After
reading these three scholarly articles I was immediately struck by the wide
range and often conflicting interpretations of Alice Walker’s The Color Purple. All three articles at
some point discuss the dichotomy between African American men and women in the
novel. Ann duCille discusses the tendency of black male critics to criticize
Walker on the grounds that she dehumanizes the African American men in the
novel. Trudier Harris was faced with a similar problem in her classroom when
one of her male students disliked the novel because it portrayed the men as
frogs, none of which “can turn into princes.” (Harris 159). Both of these
authors were faced with men who were upset with the portrayal of African American
men in the novel; however, they responded quite differently. DuCille focused on
the tendency all people have to interpret literature under certain societal
lenses. She admits that she tends to read novels such as The Color Purple from an African American feminist perspective. Her
main defense for Walker is that she was not trying to attack the image of black
males in literature; rather, she was constructing a new lens through which African
American culture could be viewed. Harris
was upset with the novel because she found it degrading towards African American
women. She saw Celie as a character that never acted and was constantly being
acted upon. She did not believe it was empowering for African American women,
she only believed that The Color Purple
was seen as a critical success due to the media frenzy and shock factor
surrounding it.

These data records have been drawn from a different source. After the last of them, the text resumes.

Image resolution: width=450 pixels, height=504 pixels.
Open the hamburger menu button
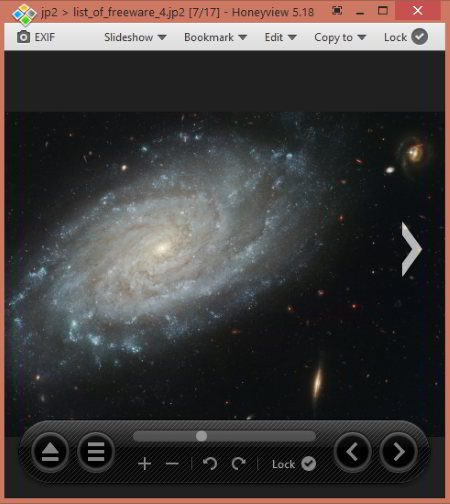pos(96,452)
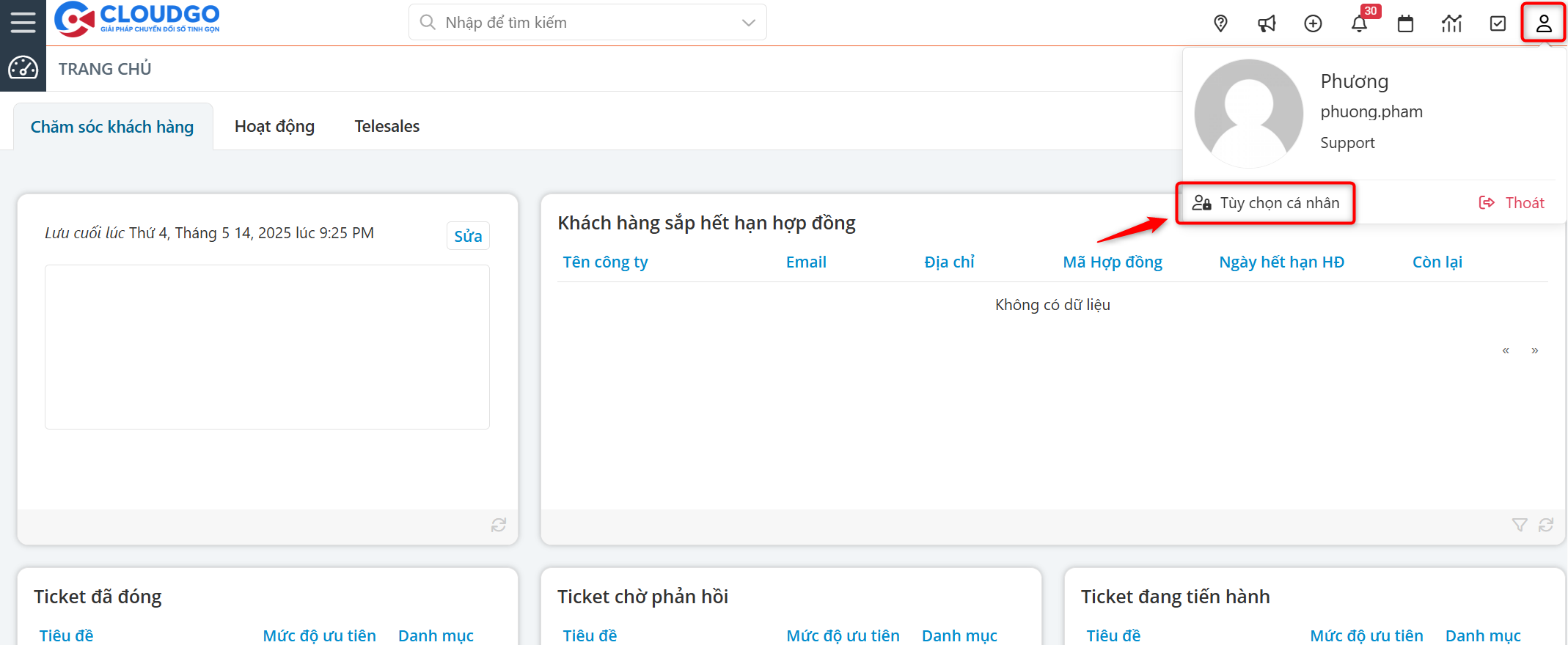The image size is (1568, 645).
Task: Click the plus quick create icon
Action: pos(1313,23)
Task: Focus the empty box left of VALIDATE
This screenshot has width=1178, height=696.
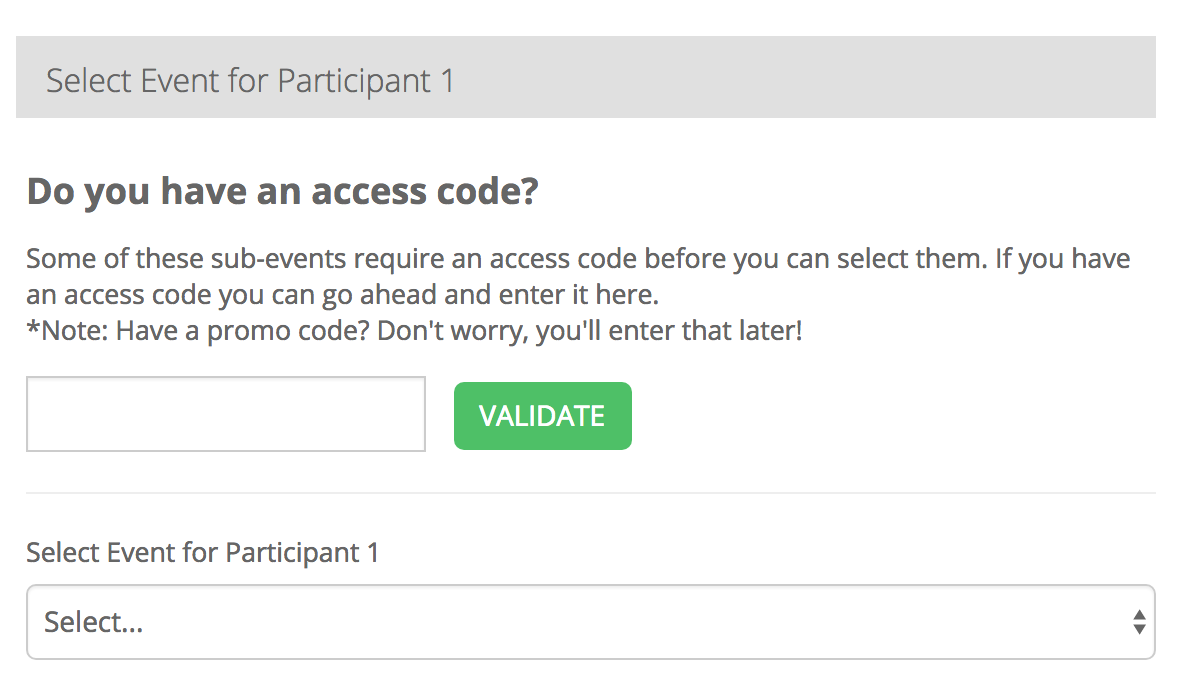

The final article articulated seven questions posed by W.E.B.
Dubois surrounding the nature of African Americans in literature. His first
question asked whether black writers were held under certain limitations when
constructing black characters to which one scholar, Eugenia Collier, responded.
She argues that the problem with The
Color Purple is that it deepens the schism between African American men and
women rather than healing it. She finds that it grants neither gender any sense
of individuality.
All three
articles discuss the nature of an African American identity being forged in
literature. It is interesting that this is their focus because it is parallel
to the main driving plot in The Color
Purple, which is Celie’s journey to become an independent, individual woman
rather than an object. It is beneficial to compare these articles to the text because
I only saw Celie as lacking an identity upon first read. However, maybe as
several authors suggested, every character is lacking a true identity. They
could all be filling several gender and/or racial stereotypes. The novel then
becomes not solely fixated on Celie but on the process of African Americans
constructing their own social identity in the white dominated culture of the
early twentieth century. If this is the case, Walker is highlighting the need
to include a multitude of viewpoints in constructing a distinct African
American culture so that it does not become male dominated.